そのあまりの速さに、一般人から見れば、一瞬、通りを街風と共に影が過ぎったようにしか見えないだろう。
(何処だ、何処に行ったアイリス……!?)
猛スピードで走り続けながらも、優れた動体視力を持つアクトの両目は、これだけ大量の群衆の中からただ一人の少女の姿を見つけようと左右に慌ただしく動いていた。
謎のチンピラの集団に襲われるという騒動を何とか切り抜け安堵するのも束の間、突如発覚したアイリスの不在。アクト達は飛び上がるように一斉に行動を開始した。既に警備官には事情を話して捜索隊を派遣してもらい、コロナ達には遠見の魔法を使って探してもらっている。
時間的に観光街を出た可能性は低く、三人分の遠見の魔法なら観光街をくまなく探し上げる事が出来るだろう。この街の地理に詳しい警備官達も捜索に加わってくれているし、発見は時間の問題……なのだが、何か嫌な予感がする。
一刻も早く彼女を見つけなければ取り返しのつかない事になりそうな気がする――そんな強烈な焦燥がアクトを突き動かしていた。
(これじゃ埒が明かねぇ……そうだ、上からなら邪魔されずに広範囲を効率よく見渡せる!)
思い至ったアクトは横道に逸れ、こちら側とあちら側の通りを繋ぐ狭い路地裏に入る。そして、発動中の《神足法》に更なる魔力を注ぎ込み、跳躍。左の壁を蹴って跳躍、右の壁を蹴って跳躍、左、右、左、右――狭い路地裏の壁を器用に蹴り上り、近場の建物の屋根に着地した。
「早く見つけなとヤバいな……けど、これなら……」
ふとアクトが空を見れば、南洋からやって来たドス黒い巨大な雨雲が、確実に目で分かる程の速さでオセアーノ一帯を丸々覆いつつある。降りだすのは時間の問題だろう。

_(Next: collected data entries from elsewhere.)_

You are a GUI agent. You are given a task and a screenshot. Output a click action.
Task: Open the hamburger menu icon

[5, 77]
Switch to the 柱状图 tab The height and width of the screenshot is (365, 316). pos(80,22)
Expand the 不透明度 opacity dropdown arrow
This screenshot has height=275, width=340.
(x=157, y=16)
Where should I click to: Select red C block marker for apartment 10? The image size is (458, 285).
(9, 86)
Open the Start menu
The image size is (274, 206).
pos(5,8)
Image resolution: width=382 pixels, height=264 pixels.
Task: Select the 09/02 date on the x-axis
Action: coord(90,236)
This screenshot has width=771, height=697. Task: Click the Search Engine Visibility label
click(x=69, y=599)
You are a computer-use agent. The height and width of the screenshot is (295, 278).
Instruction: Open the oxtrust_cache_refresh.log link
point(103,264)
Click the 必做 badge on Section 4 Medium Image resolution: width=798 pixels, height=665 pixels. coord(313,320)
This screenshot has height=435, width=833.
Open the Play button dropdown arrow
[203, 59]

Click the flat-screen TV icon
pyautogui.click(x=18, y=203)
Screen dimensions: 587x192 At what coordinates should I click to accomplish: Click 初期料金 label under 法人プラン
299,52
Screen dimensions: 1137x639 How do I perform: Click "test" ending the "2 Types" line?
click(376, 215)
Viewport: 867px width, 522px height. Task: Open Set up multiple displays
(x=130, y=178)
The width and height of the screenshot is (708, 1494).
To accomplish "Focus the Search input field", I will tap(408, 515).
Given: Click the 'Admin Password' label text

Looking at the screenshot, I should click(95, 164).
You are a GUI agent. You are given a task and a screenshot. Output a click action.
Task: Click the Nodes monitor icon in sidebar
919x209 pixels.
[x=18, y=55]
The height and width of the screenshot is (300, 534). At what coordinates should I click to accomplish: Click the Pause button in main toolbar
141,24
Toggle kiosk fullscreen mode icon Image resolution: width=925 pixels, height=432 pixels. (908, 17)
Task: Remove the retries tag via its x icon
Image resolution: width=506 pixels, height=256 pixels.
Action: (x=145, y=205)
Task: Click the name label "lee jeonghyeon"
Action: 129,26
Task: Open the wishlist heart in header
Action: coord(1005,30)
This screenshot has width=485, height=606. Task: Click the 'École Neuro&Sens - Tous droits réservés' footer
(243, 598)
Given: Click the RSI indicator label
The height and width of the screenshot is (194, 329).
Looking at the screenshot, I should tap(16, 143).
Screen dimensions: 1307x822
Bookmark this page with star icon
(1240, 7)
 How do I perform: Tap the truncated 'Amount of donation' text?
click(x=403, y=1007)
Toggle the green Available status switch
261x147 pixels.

魔力を収めて屋根に膝を付き、アクトは懐からごく普通の双眼鏡(予め警備官の一人に借りておいた)を取り出し、街並みを満遍なく見渡す。歩く観光客の何人かは屋根に昇っている彼に向けて訝しげな視線を向けてくるが、気にしてたらやっていられない。
(頼む、見つかってくれ……!)
アイリスが居ない事を一通り確認したら、屋根伝いに次の区画へと移動し、また双眼鏡で周囲を見渡す。こんな時に魔法を使えればと度々思う事があるが、それは魔法を嫌い魔道士と戦うための力を付けてきた自分の信条に反するのではないかとも思ってしまう。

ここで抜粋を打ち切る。